§ Data in this exercise
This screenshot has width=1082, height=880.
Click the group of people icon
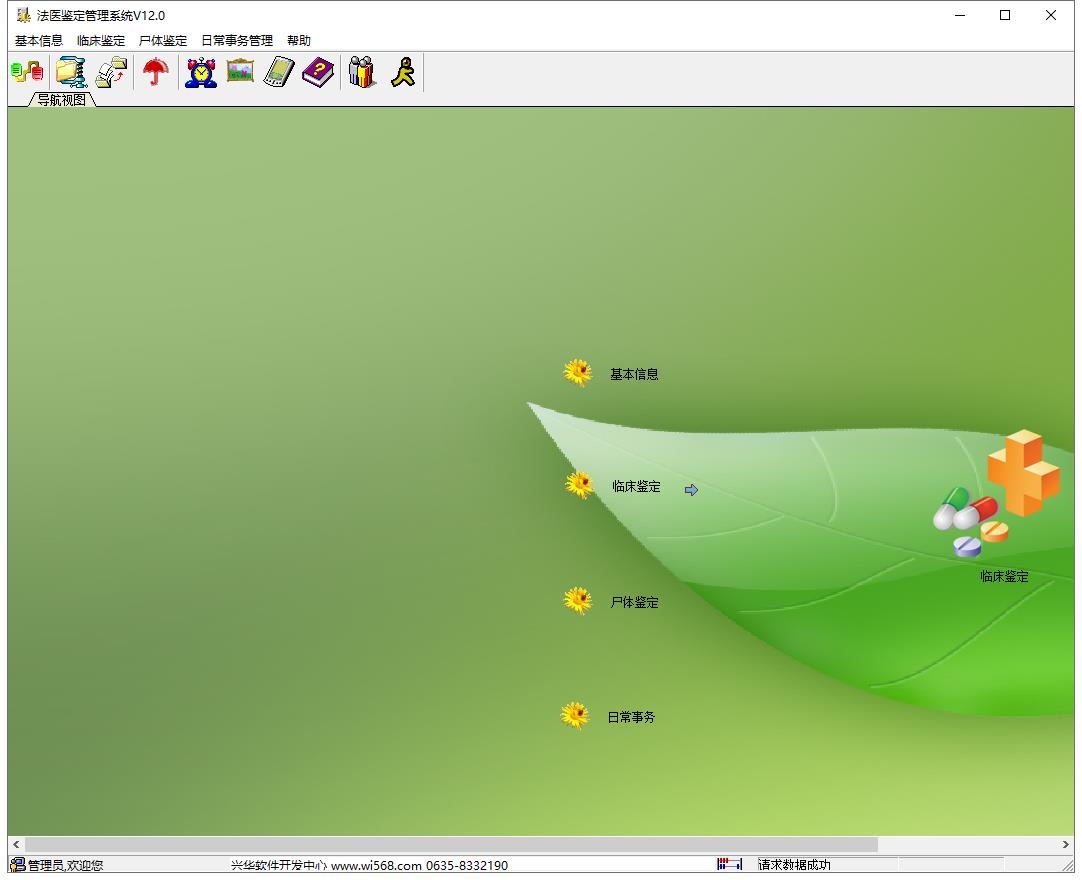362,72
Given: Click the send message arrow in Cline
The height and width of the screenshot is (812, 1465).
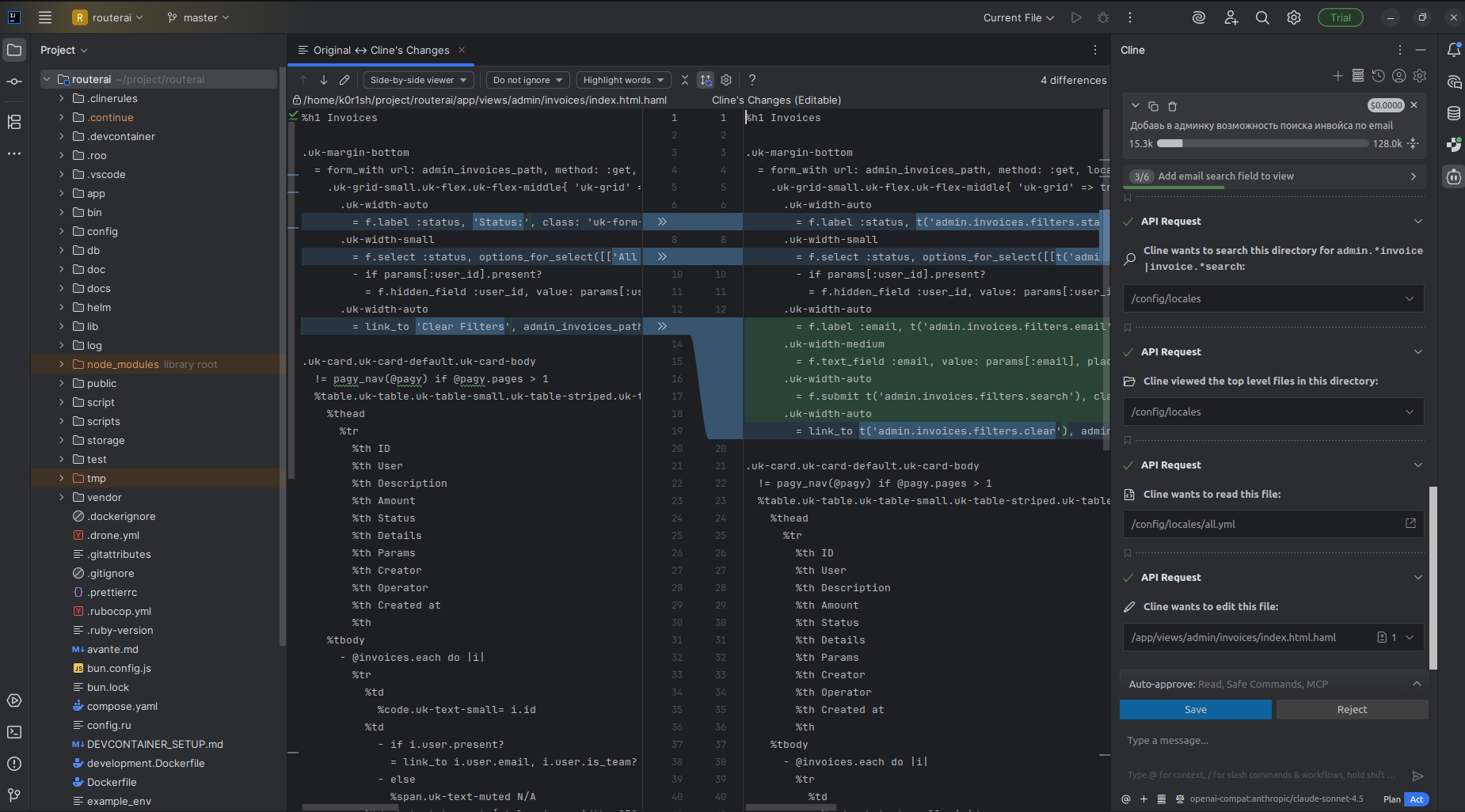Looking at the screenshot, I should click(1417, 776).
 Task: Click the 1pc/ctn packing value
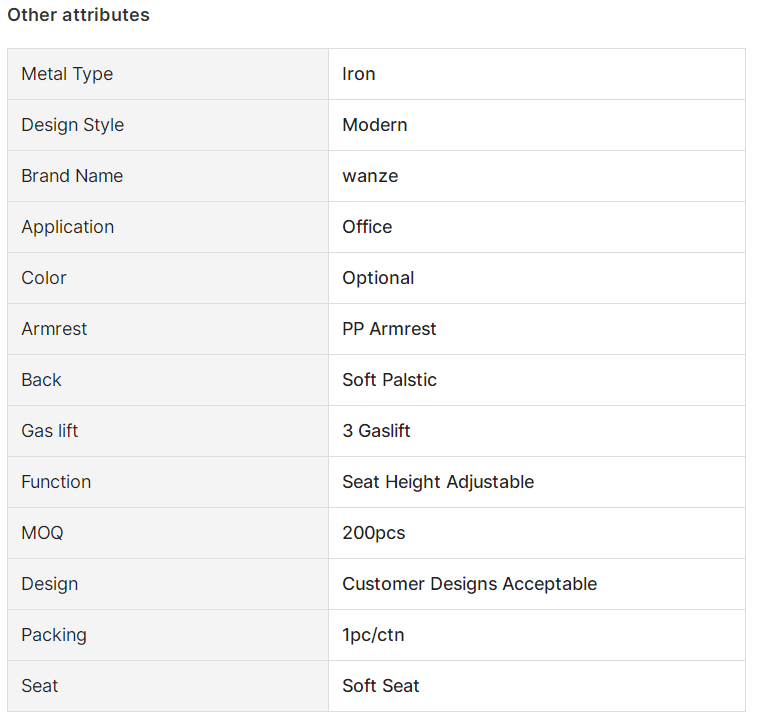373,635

§ Problem details
Copy all of the records above word for word, keeping every line, but leave out the pictures.

§ Final answer
This screenshot has width=1082, height=880.
Click the group of people icon
362,72
Given: Click the send message arrow in Cline
The height and width of the screenshot is (812, 1465).
Looking at the screenshot, I should click(1417, 776).
 Task: Click the 1pc/ctn packing value
373,635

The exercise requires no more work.